Purpose: Testosterone deficiency is commonly associated with obesity, metabolic syndrome, type 2 diabetes and their clinical consequences - hepatic steatosis and atherosclerosis. The testicular feminised (tfm) mouse (non-functional androgen receptor and low testosterone) develops fatty liver and aortic lipid streaks on a high-fat diet whereas androgen replete XY littermate controls do not. Testosterone replacement ameliorates these effects, although the underlying mechanisms remain unknown. Methods: We compared the influence of testosterone on the expression of regulatory targets of glucose, cholesterol and lipid metabolism in muscle, liver, abdominal subcutaneous (SAT) and visceral adipose tissue (VAT).
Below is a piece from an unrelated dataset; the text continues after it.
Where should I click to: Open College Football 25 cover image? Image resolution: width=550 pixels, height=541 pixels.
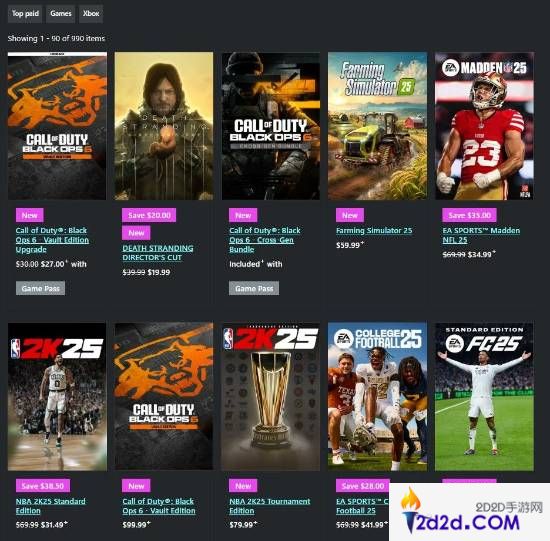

Results: Tfm mice displayed significantly reduced GLUT4 in muscle and glycolytic enzymes in muscle, liver and SAT but not VAT. Lipoprotein lipase required for fatty acid uptake was only reduced in SAT, enzymes of fatty acid synthesis were increased. Stearoyl-CoA desaturase-1 that catalyses oleic acid synthesis and is associated with insulin resistance was increased in VAT and cholesterol efflux components (ABCA1, apoE) were decreased. Master regulator nuclear receptors involved in metabolism:- Liver X receptor expression was suppressed in all tissues except VAT whereas PPARγ was lower in SAT and VAT and PPARα only in SAT. Testosterone replacement improved the expression (androgen receptor independent) of some targets but not all. Conclusion: These exploratory data suggest that androgen deficiency may reduce the buffering capability for glucose uptake and utilisation in SAT and muscle and fatty acids in SAT. This would lead to an overspill and uptake of excess glucose and triglycerides into VAT, liver and arterial walls.